I would say it’s always changing and never finished. And since the process is long, and complicated, it’s hard to put those changes into words, though some of them end up in poems— and in a sense that is what Into Daylight is about. My previous book, Incomplete Knowledge, dealt more directly with my brother’s suicide, but because my feelings were changing over time, I found myself having more to say, and those poems ended up in Into Daylight. But that book is also about reconnecting with the world, and most of the poems are not directly about my brother, though his absence is always in the background. I still think about himall the time, and he still appears to me in dreams, though in less wrenching ways than before— more as if he were just dropping by for a visit— and I still write poems about him from time to time. I imagine that will always be true. I’ve also been writing a lot about my father, who died in 2012, and with whom I had a close but somewhat complicated relationship.
Beyond Into Daylight’s acclaim, you have racked up a number of other awards, from Pushcart Prizes to Lavan Younger Poets Poets Award to a Guggenheim Fellowship. Why do you think readers, both critics and audiences, have reacted so positively to your work?
Acclaim? Thank you for that bit of overstatement. I do feel that I’ve been very fortunate, and I’m grateful for whatever readers I have. I can’t really say why some of them like my poems— that is perhaps more of a question for them— though I’d like to think that, from time to time, I’ve found a balance between accessibility and emotional complexity, between clarity and mystery. My poems tend to be written out of my life, and while some readers don’t tend to like that sort of poetry, others do. You might say that the inevitable gap between the author and the speaker of the poem is often, in my case, apparently narrow. And that has an effect on the voice, so that could also be a factor. There’s also humor in some of the poems, which certain readers may But this is all just speculation.
You studied under Kenneth Koch. What was he like as a mentor, and do you think some of him still lives in your poetry?
Kenneth was exactly the right first teacher for me as a freshman in college, when I had an enormous enthusiasm for poetry but still had a lot to learn. His knowledge was encyclopedic and his energy was inspiring. I didn’t know what a sestina or a pantoum was yet, or what ottava rima was, but he could talk off the cuff in those forms. He was a lot of fun, and he reminded us that one of the purposes of poetry was to give pleasure. His Imaginative Writing class was a revelation. There were only twelve students in it, andI became lifelong friends with a few of them, and we are all still writing poems.
he other poet I studied with as an undergad at Columbia was David Shapiro, another great and inspiring teacher who expanded my sense of what language can do. Between the two of them I was steeped in the New York School, though that influence may be hard to see, especially in my first few books—maybe just because my sensibility is somewhat different (though I still love them and have a particular affection for James Schuyler). But at a certain point more humor entered some of my poems, and that could be Koch’s influence re-emerging.

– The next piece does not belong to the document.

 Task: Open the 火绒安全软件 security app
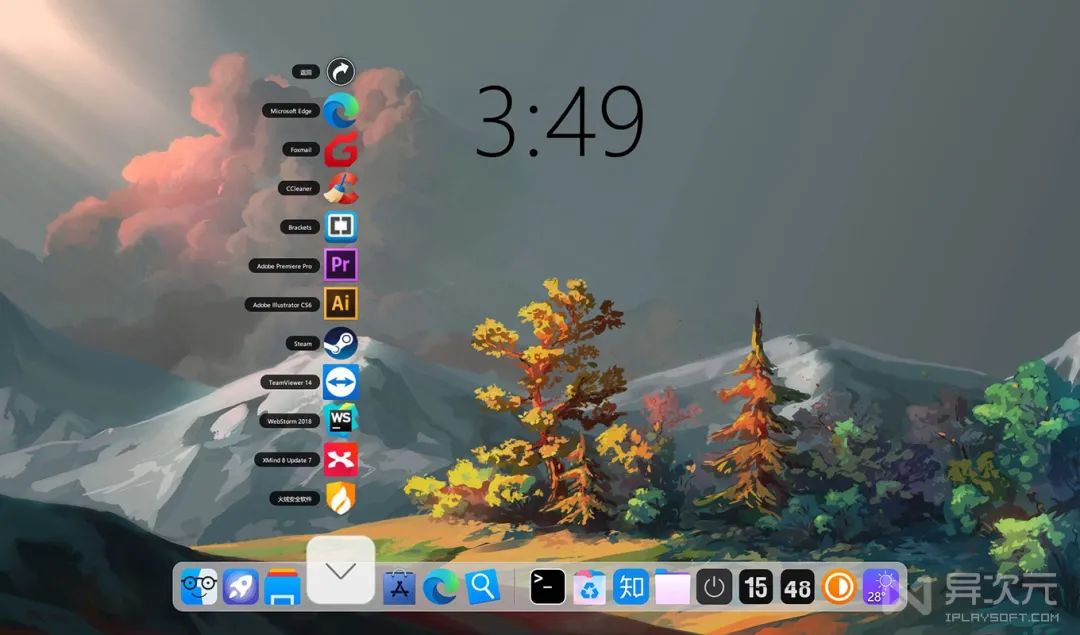340,497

You’re originally from Cincinnati but are now a proud New Englander, and the New England landscape seems to come up in much of your poetry. Can you give us some insight into how and why you use the New England environment in your poetry?
The main reason is kind of boring: I live in New England, and I tend to write about my surroundings. I didn’t actually move to New England until I was in my mid-thirties— first to Connecticut, then Massachusetts (we’d been living in Washington, DC). On the other hand, I’ve now lived here longer than anywhere else. And although I can still feel like something of an outsider among native New Englanders, I’ve come to feel at home in the landscape. When I go back to Cincinnati to visit my mother and sister, I’ve noticed that the landscape and climate now feel kind of alien to me, and there are things I’ve come to love that are missing: tall white pines, birches, massive boulders in the woods, lots of ferns. (Some of these things became part of my life much earlier, from summers spent in the Adirondacks.) Ponds are clear here, whereas in Ohio they’re muddy. I even like the dirt better here.
Unfair question: you're so busy teaching, but can we expect another book from you any time soon?
I tend to be slow. I take comfort in the fact that some of my favorite poets (Bishop, Larkin, or, in our own time, Robert Hass) have taken a while between books. I put off looking at the poems in terms of a possible book manuscript for as long as I can—I don’t want to be distracted in that way, I just want to write the poems. And maybe there’s some superstition and avoidance behavior involved, too. And then, when I do look, I have to figure out how the poems all fit together, which can take time. Recently I’ve begun to sense that I may be approaching a critical mass, but I’ve been too busy with other things to look. And then there’s the time lag between acceptance and publication, which is now three years at many publishers. So, don’t hold your breath… but one of these years, I hope.